• **Task details**
All of the entries below need to be repeated exactly.

BEGIN The records

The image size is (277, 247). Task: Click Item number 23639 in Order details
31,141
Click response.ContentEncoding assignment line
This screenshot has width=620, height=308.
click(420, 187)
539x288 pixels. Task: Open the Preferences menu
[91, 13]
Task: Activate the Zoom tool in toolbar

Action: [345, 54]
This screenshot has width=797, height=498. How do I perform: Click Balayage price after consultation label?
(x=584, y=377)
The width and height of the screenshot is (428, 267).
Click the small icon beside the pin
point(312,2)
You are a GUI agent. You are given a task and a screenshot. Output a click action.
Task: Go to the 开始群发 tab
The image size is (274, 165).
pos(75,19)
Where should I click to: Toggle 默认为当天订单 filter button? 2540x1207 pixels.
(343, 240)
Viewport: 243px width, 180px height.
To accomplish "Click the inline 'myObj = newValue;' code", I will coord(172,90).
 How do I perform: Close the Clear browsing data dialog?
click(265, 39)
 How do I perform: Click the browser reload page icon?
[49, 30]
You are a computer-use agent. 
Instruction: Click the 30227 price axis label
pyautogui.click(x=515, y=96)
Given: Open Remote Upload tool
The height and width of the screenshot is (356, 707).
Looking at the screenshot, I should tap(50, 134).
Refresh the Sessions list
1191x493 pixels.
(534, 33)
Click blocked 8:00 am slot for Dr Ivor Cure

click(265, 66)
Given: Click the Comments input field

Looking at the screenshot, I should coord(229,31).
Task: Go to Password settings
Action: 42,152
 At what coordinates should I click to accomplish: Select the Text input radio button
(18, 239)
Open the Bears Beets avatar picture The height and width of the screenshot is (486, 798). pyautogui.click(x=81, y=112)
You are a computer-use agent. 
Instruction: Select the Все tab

END The records

• **Written solution**
The image size is (277, 247). Task: Click Item number 23639 in Order details
31,141
Click response.ContentEncoding assignment line
This screenshot has width=620, height=308.
click(420, 187)
539x288 pixels. Task: Open the Preferences menu
[91, 13]
Task: Activate the Zoom tool in toolbar

Action: [345, 54]
This screenshot has width=797, height=498. How do I perform: Click Balayage price after consultation label?
(x=584, y=377)
The width and height of the screenshot is (428, 267).
Click the small icon beside the pin
point(312,2)
You are a GUI agent. You are given a task and a screenshot. Output a click action.
Task: Go to the 开始群发 tab
The image size is (274, 165).
pos(75,19)
Where should I click to: Toggle 默认为当天订单 filter button? 2540x1207 pixels.
(343, 240)
Viewport: 243px width, 180px height.
To accomplish "Click the inline 'myObj = newValue;' code", I will coord(172,90).
 How do I perform: Close the Clear browsing data dialog?
click(265, 39)
 How do I perform: Click the browser reload page icon?
[49, 30]
You are a computer-use agent. 
Instruction: Click the 30227 price axis label
pyautogui.click(x=515, y=96)
Given: Open Remote Upload tool
The height and width of the screenshot is (356, 707).
Looking at the screenshot, I should tap(50, 134).
Refresh the Sessions list
1191x493 pixels.
(534, 33)
Click blocked 8:00 am slot for Dr Ivor Cure

click(265, 66)
Given: Click the Comments input field

Looking at the screenshot, I should coord(229,31).
Task: Go to Password settings
Action: 42,152
 At what coordinates should I click to accomplish: Select the Text input radio button
(18, 239)
Open the Bears Beets avatar picture The height and width of the screenshot is (486, 798). pyautogui.click(x=81, y=112)
You are a computer-use agent. 
Instruction: Select the Все tab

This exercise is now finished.